菅代表代行、民主党みやぎ政治スクール開校式で講演

2006年4月15日

菅直人代表代行は15日午後、宮城県を訪れ、この日行われた民主党みやぎ政治スクール開校式で講演を行った。菅代表代行はこの中で、民主党新執行部のスタートについて説明したほか、政権交代可能な二大政党の一翼を担う民主党の果たすべき役割などを分かりやすく語りかけた。

冒頭、党宮城県総支部連合会代表の岡崎トミ子参議院議員が挨拶し、景気回復という政府・与党のかけ声とは裏腹に、地方ではそういった実感が全くないと述べ、民主党としても新しい気持ちで信頼回復に取り組むとの決意を改めて披露。日本の政治を足下から変えていくために、地域社会の中でがんばっていこうという受講生の皆さんの決意を賞賛した。

続いて受講生の紹介が行われ、これを受けて菅代表代行が記念講演を行った。菅代表代行は、この間の「メール」問題から代表選挙に至った経緯を説明し、小沢一郎代表の下、新執行部が誕生して、「挙党態勢が一挙に固まったと同時に、前に向かう力が本格的に出てきた」と指摘。「新しい民主党に、是非期待を寄せていただきたい」と呼びかけた。

そして、「国会の場でも、いよいよ本格的な、これからの日本をどうするかという大きな次元での論争が再開されている」とし、政権交代可能な政党として民主党が果たすべき役割を、55年体制以降の歴史を振り返って説明。「国民の皆さんから預かった税金を、本当に国民の皆さんのために使うという当たり前のこと」ができる政治をめざすとして、その決意を改めて示した。

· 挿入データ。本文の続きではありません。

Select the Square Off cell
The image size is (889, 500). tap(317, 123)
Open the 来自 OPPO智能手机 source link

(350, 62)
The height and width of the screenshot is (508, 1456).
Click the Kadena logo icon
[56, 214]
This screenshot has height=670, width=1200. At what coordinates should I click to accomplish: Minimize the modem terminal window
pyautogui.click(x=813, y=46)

その上で菅代表代行は、「税金のムダづかいの構造を根本的に改める行財政改革」の重要性を強調し、一方で自民党政権の下、政官業の癒着構造は全く無くなっていないと強調。改革の旗を奪ったように見える小泉政権だが、5年間で「本来の意味の改革は、何一つ、全く進んでいない」と厳しく指摘した。菅代表代行は更に、官製談合の弊害を具体例を引きながら分かりやすく説明し、莫大な財政赤字を産んだ「最大と言っていい問題」だとした。

そして、菅代表代行は、やみくもな規制緩和による「格差が拡大し二極化した社会」が出現しつつあることに強い懸念を表明。弱肉強食だけの社会ではない、もう一つのあり方を示す必要があるとして、幸せと政治の役割について言及。全ての人が満足する幸せを実現しようとすると自己矛盾に陥るとして、人々の不幸を、できるだけ小さくすることが政治の仕事ではないか、などと持論を展開した。そして、人の命を奪うこともあるような権力を何に使わなければならないか、政治に携わる者は真剣に考えなければならない、などと語りかけた。

また、読売新聞が戦争責任の問題を検証していることに注目していると菅代表代行は述べ、間違った戦争によって、多くの日本人、多くの他の国の人々が亡くなったにも関わらず、責任の所在が曖昧なままであったことに、現代の社会のけじめのなさのスタートがあるのではないかという問題意識を明らかにした。そして、祖国愛と愛国心の違いについての議論を紹介しつつ、ナショナリズムの高揚に関しても、政治に携わる者の立場からは、ある意味で冷静に考える必要があるなどと指摘した。

これからのテロや地域紛争に関しても菅代表代行は言及し、国がサポートすることは必要だが、場面によっては色々な民間の活動が国には発揮できない役割を果たすこともあると指摘した。

最後に菅代表代行は民主党の現状について、若くて優秀な人材が集まっているが、社会の矛盾や様々な問題を変えたいから政治家になりたい、という部分がやや見えないところがあるのが少し残念だと述べ、様々な人々が持つ思いが一緒になり、政策になっていくのが本来の姿ではないかとして、運動論と政策論が両輪にならなければならないと、自らの反省も含めて率直に言及した。そして、地域の中で色々な問題に取り組んでいくには、「女性の皆さんの積極的な参加が大きな力になる」とし、老壮青一体となった取り組みの重要性も強調。受講生の皆さんにも、是非がんばっていただきたいと改めて激励し、講演を締めくくった。